══ AVAILABLE DATA ══

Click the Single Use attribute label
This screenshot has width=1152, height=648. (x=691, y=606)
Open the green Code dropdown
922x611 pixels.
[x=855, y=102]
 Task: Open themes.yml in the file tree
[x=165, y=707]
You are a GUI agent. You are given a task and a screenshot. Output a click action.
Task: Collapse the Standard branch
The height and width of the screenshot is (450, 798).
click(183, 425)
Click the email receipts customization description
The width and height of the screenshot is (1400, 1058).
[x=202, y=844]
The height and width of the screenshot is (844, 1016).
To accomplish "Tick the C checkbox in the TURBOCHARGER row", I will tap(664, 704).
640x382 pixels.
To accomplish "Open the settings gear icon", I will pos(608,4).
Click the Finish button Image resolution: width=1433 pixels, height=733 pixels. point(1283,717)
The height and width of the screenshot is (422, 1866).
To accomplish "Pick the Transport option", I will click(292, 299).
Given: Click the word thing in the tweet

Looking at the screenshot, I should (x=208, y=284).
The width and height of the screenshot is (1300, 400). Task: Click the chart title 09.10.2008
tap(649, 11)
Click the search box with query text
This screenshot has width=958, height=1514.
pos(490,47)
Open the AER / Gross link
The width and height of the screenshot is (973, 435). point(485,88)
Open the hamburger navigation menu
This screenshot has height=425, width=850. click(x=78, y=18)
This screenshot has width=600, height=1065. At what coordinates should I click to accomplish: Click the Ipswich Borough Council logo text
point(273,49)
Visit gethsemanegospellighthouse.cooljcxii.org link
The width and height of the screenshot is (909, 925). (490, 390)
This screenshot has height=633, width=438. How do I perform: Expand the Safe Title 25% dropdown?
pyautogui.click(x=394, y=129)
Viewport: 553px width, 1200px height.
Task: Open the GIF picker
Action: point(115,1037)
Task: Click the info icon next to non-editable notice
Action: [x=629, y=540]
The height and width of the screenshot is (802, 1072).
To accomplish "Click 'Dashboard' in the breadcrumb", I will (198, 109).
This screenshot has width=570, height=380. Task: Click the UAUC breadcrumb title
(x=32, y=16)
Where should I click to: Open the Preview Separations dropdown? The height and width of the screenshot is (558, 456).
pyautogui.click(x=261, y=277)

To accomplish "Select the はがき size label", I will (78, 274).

═══

* DESCRIPTION OF THE TASK
In the lines above, find the word "will" and copy each line that contains it.

* PROBLEM SOLUTION
To accomplish "Tick the C checkbox in the TURBOCHARGER row", I will tap(664, 704).
To accomplish "Open the settings gear icon", I will pos(608,4).
To accomplish "Pick the Transport option", I will click(292, 299).
To accomplish "Click 'Dashboard' in the breadcrumb", I will (198, 109).
To accomplish "Select the はがき size label", I will (78, 274).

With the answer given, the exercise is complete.